Text:
RESULTS OF OPERATIONS
Overview. We had no revenues for the three months ended March 31, 2022 and 2021,
respectively. We reported net losses of $3,225 and $-0- for the three months
ended March 31, 2022 and 2021, respectively. The $3,225 increase in net loss is
attributable to the factors discussed below.
Revenues. We generated no revenues for the three months ended March 31, 2022 and
2021.
Expenses. For the three months ended March 31, 2022 and 2021, we incurred total
operating expenses of $3,225 and $-0-. The $3,225 increase was attributable for
an approximate $2,000 increase in professional fees and an approximate increase
in other general and administrative expenses.
LIQUIDITY AND CAPITAL RESOURCES
As of March 31, 2022, our total assets were $10,750 for prepaid accounting fees.

Questions to answer:
[1] Rewrite the paragraph of the financial report that starts "Overview. We had no revenues" as a short bulleted list that keeps its main figures.
[2] Continue the financial report's section on liquidity and capital resources, starting after its last sentence.
The records that follow have nothing to do with the financial report above.

The data:
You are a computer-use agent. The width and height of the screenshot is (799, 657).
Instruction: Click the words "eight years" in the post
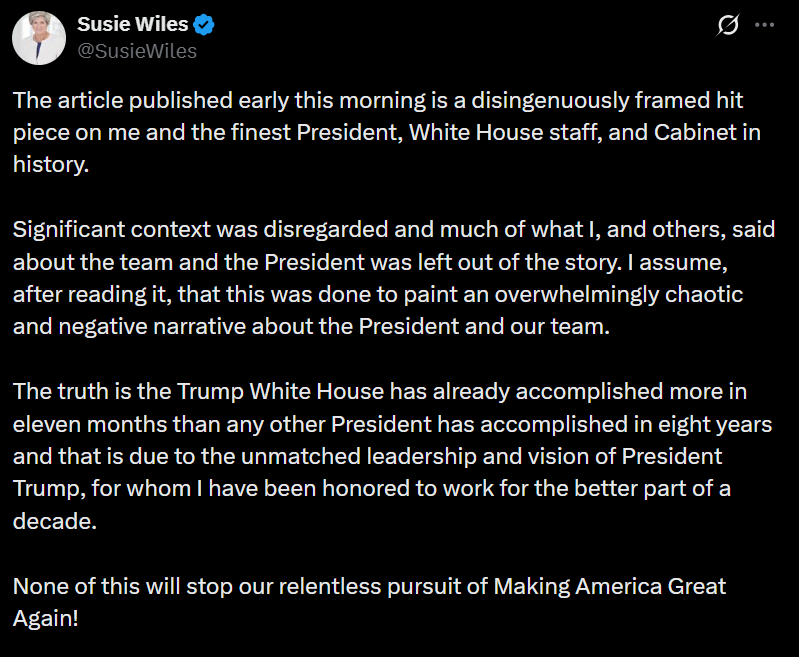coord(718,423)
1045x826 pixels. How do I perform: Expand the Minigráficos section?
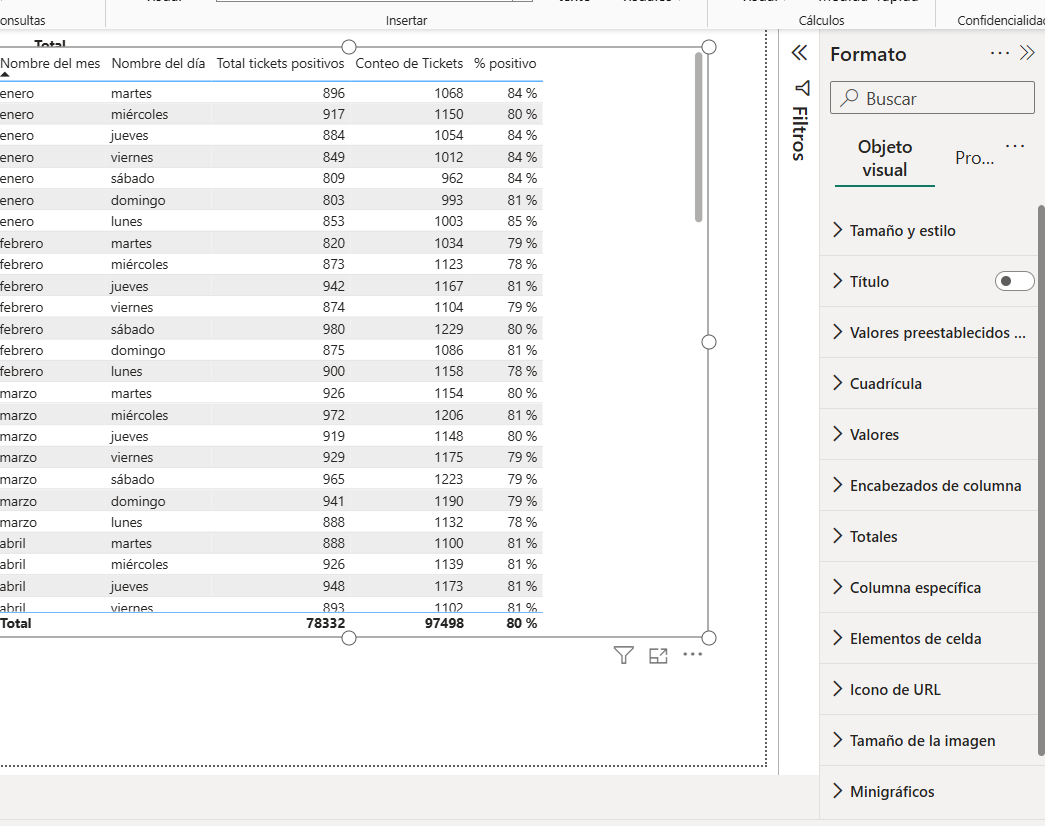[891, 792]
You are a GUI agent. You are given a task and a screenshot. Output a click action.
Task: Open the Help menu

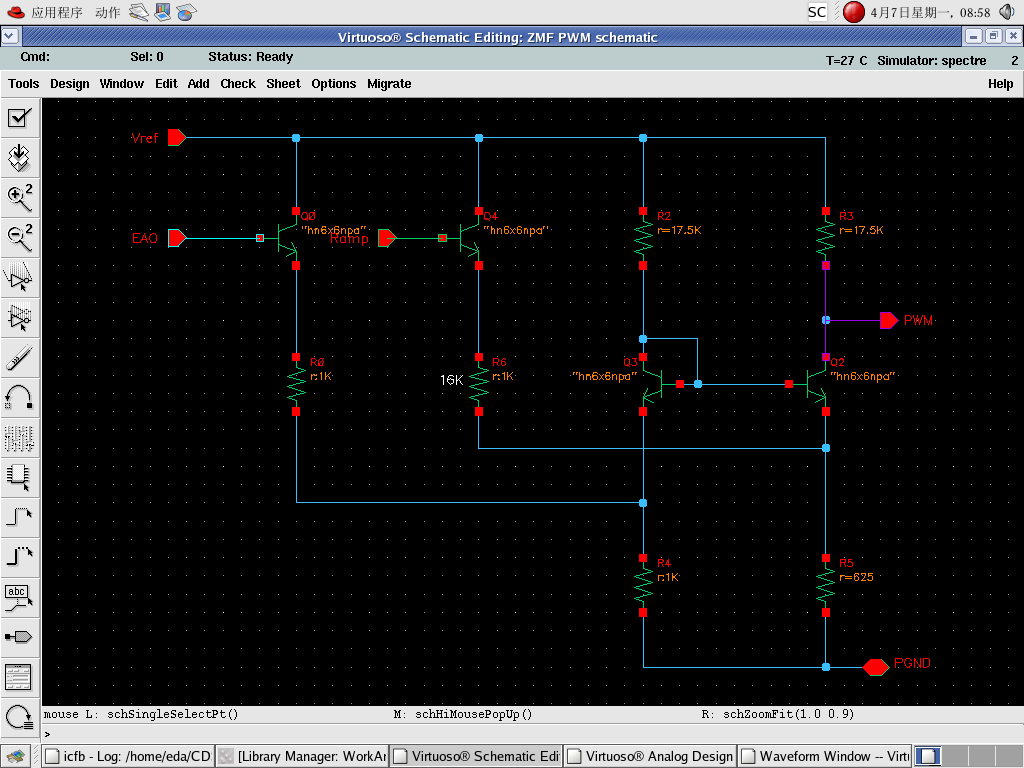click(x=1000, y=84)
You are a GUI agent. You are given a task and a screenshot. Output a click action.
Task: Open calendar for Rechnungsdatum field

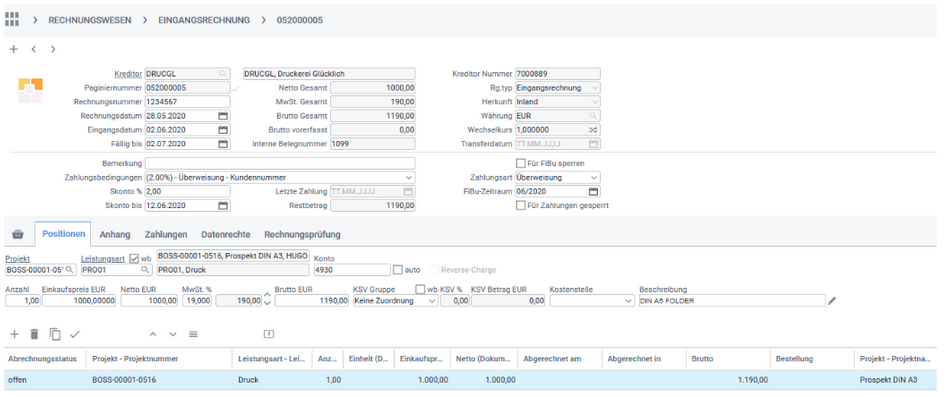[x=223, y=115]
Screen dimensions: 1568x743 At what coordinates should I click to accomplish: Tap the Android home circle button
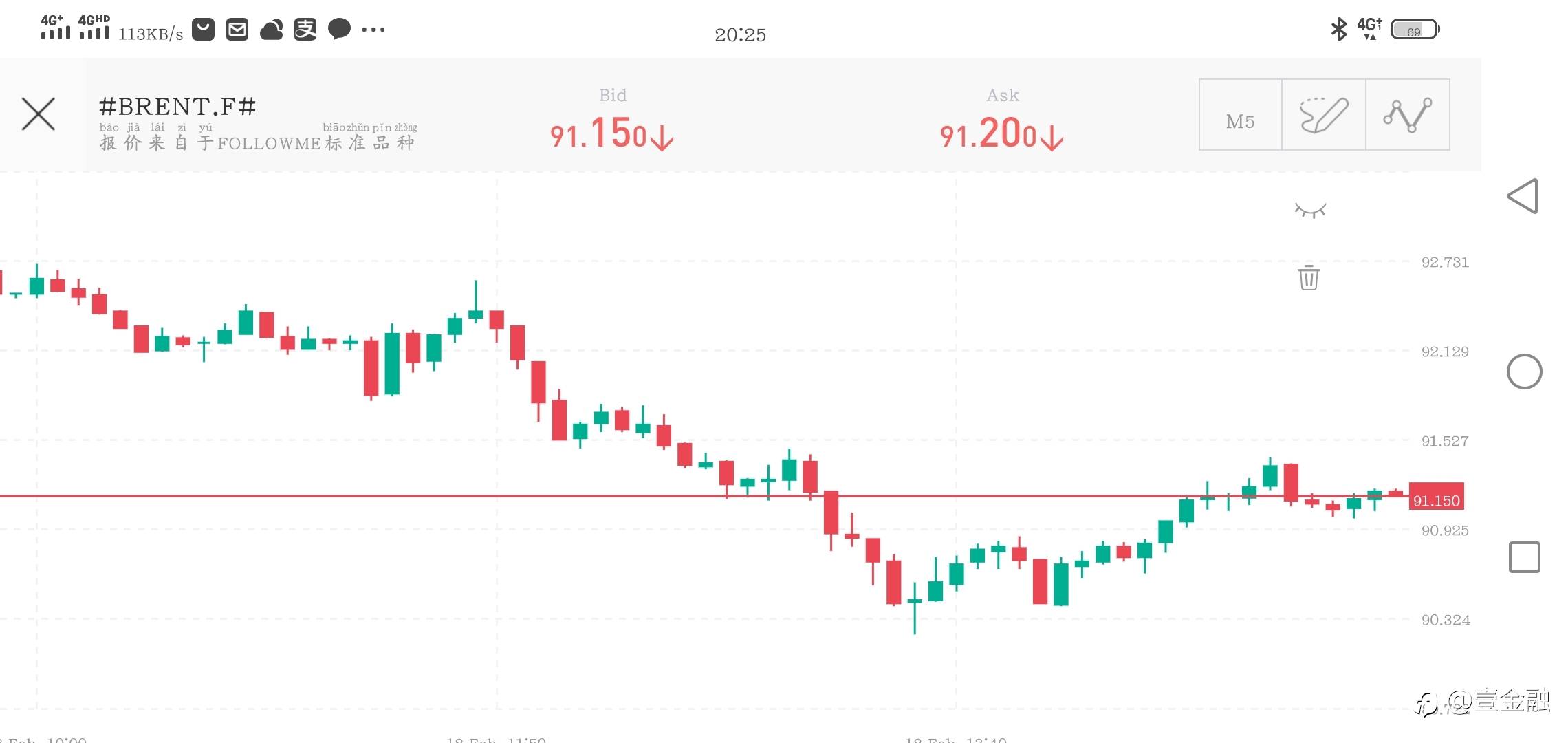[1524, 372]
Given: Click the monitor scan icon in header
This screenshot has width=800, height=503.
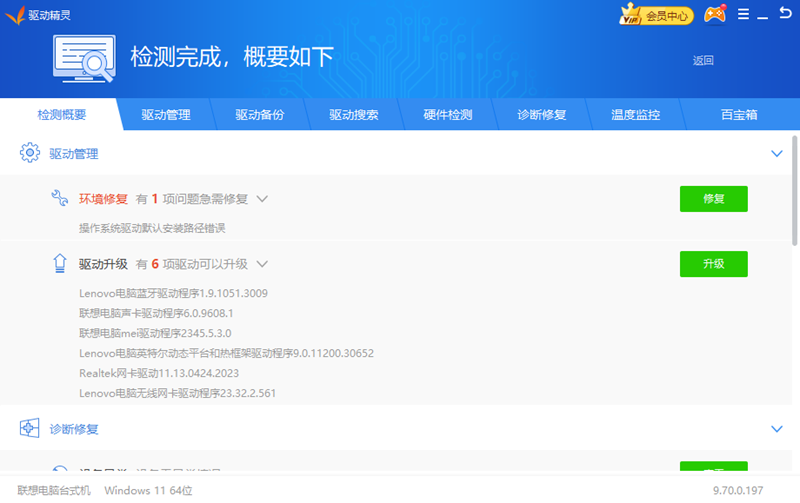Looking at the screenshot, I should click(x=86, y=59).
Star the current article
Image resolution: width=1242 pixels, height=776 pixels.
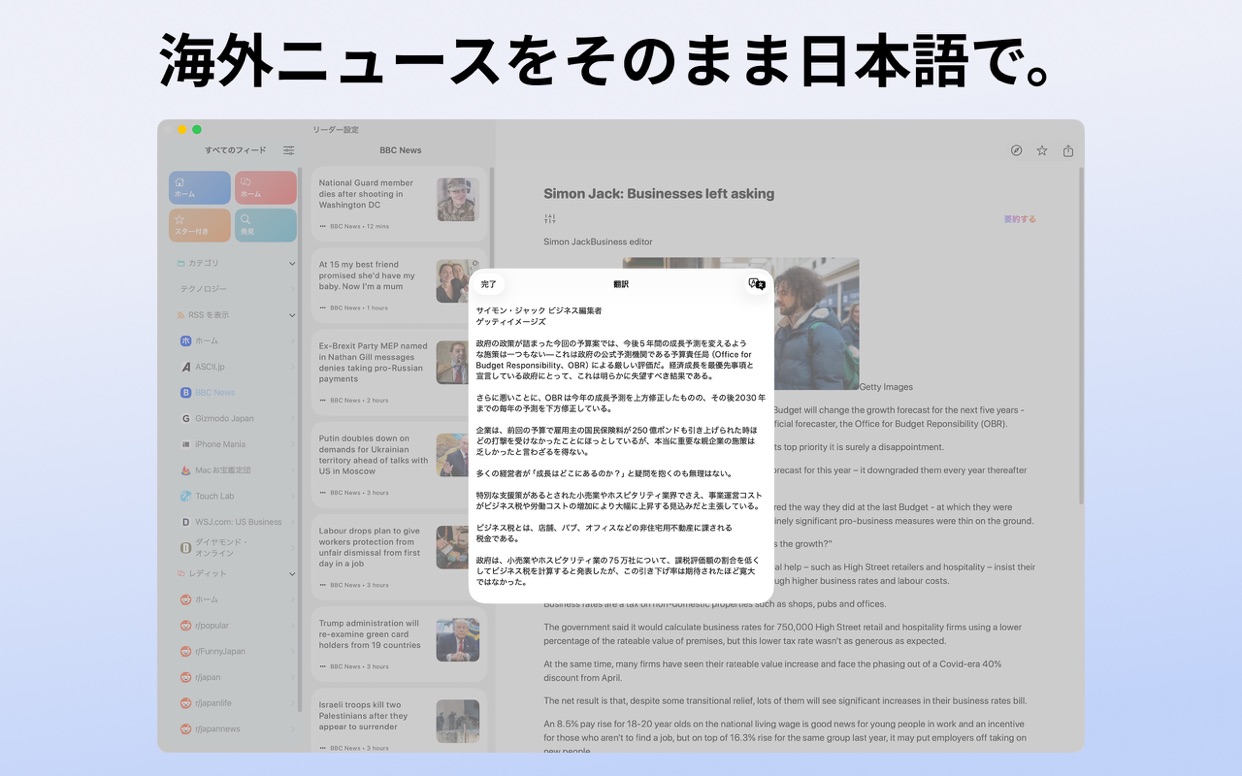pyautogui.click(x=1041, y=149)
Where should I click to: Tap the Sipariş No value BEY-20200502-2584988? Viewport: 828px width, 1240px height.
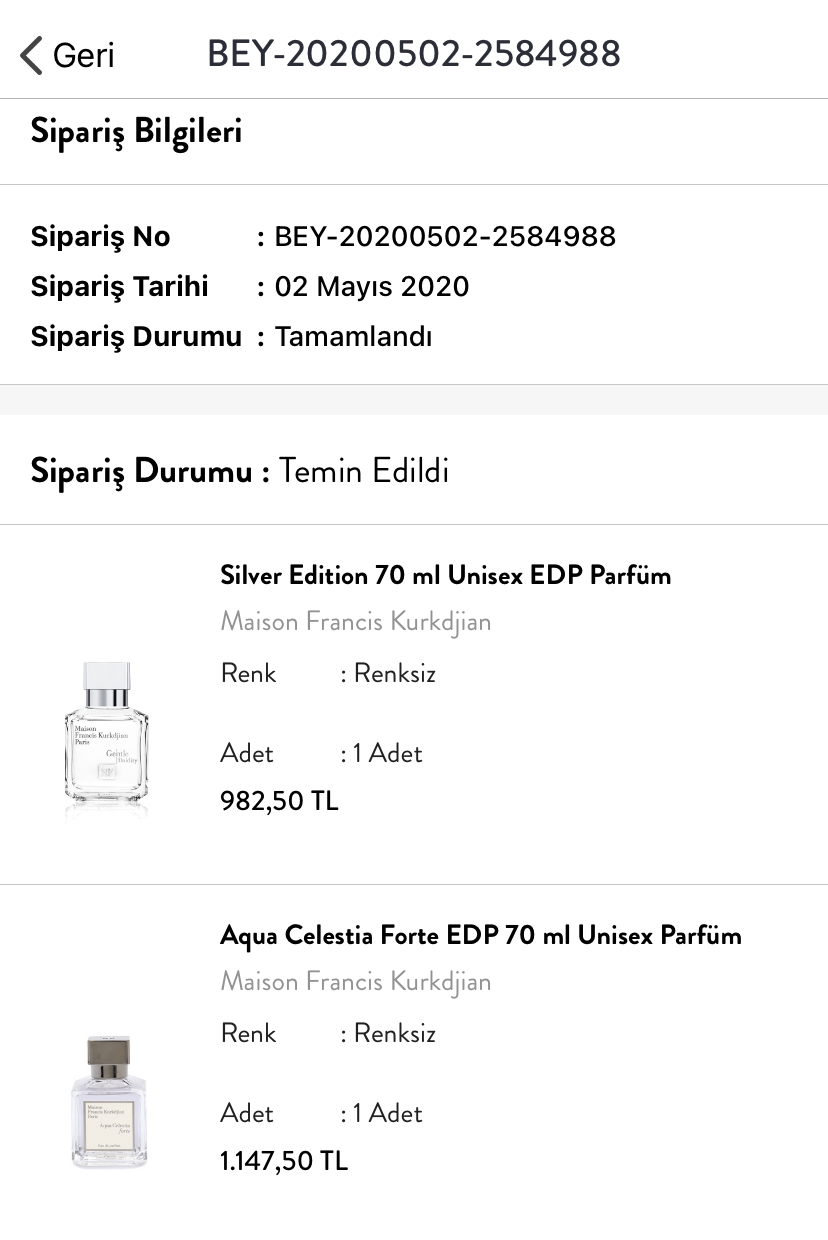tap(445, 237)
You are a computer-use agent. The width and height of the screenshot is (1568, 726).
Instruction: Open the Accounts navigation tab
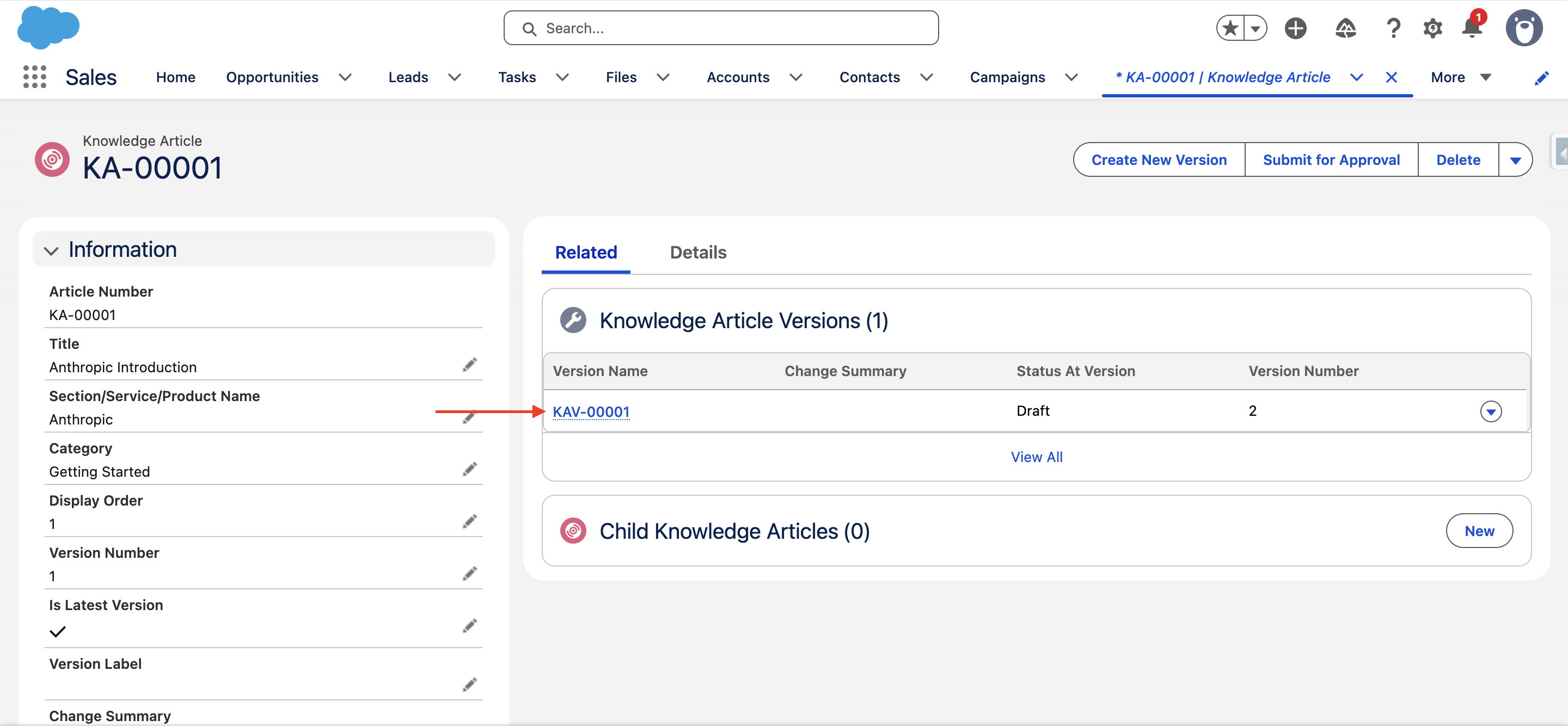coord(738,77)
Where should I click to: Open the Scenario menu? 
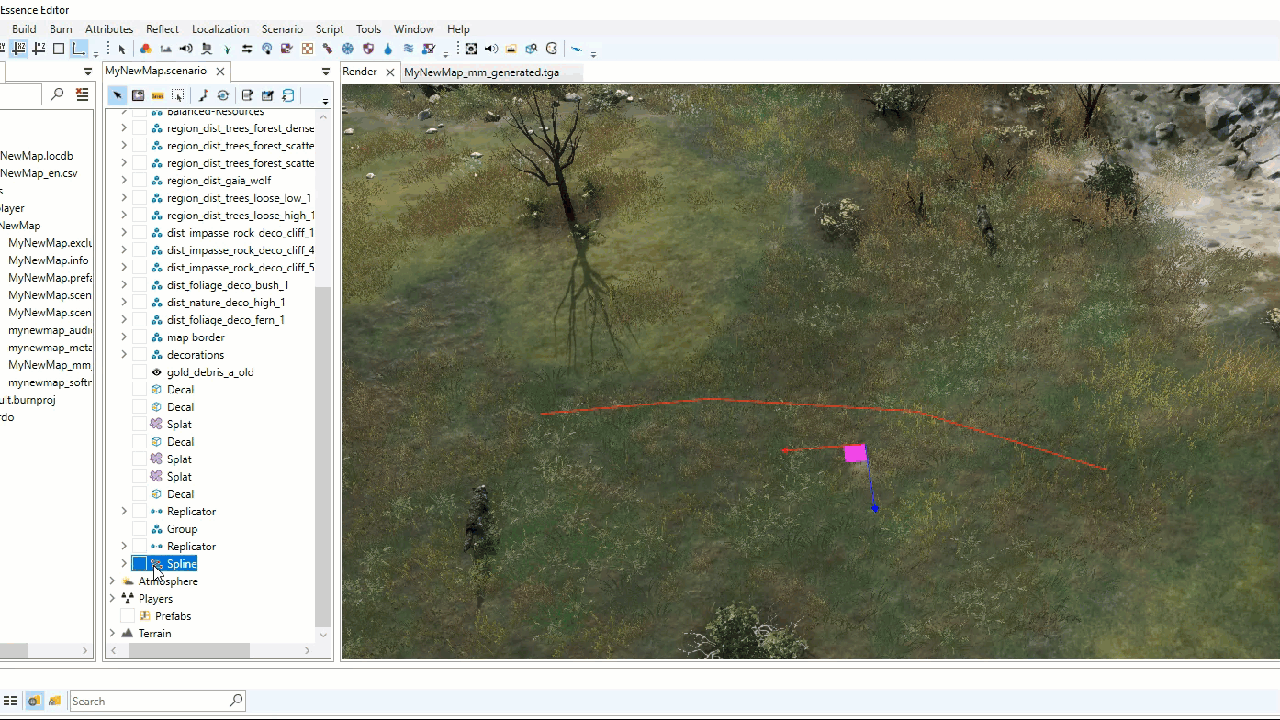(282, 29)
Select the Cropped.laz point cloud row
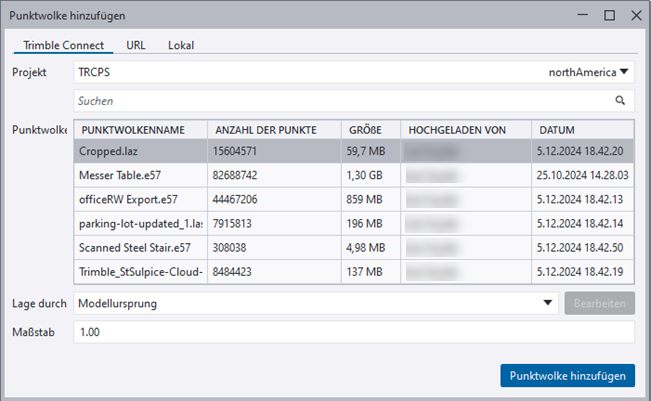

Expected results:
[1]
- No revenues for the three months ended March 31, 2022 or 2021
- Net loss of $3,225 for the 2022 period and $0 for the 2021 period
- Net loss rose by $3,225

[2]
As of March 31, 2022, our total liabilities were $36,970 consisting of accounts
payable for $9,470, convertible note and accrued interest for $10,000 and due to
related party for $17,500.
Cash Flows from Operating Activities
We have not generated positive cash flows from operating activities for the
three months ended March 31, 2022, net cash flows used in operating activities
was $-0-.
PLAN OF OPERATION
Our plan of operation for the following twelve months is to transform the
Company with the following:
On April 13, 2022, the Company entered into a definitive Share Exchange
Agreement (the "Exchange Agreement") with the stockholders of Eco Equity
Limited, a company organized under the laws of England and Wales ("EE UK").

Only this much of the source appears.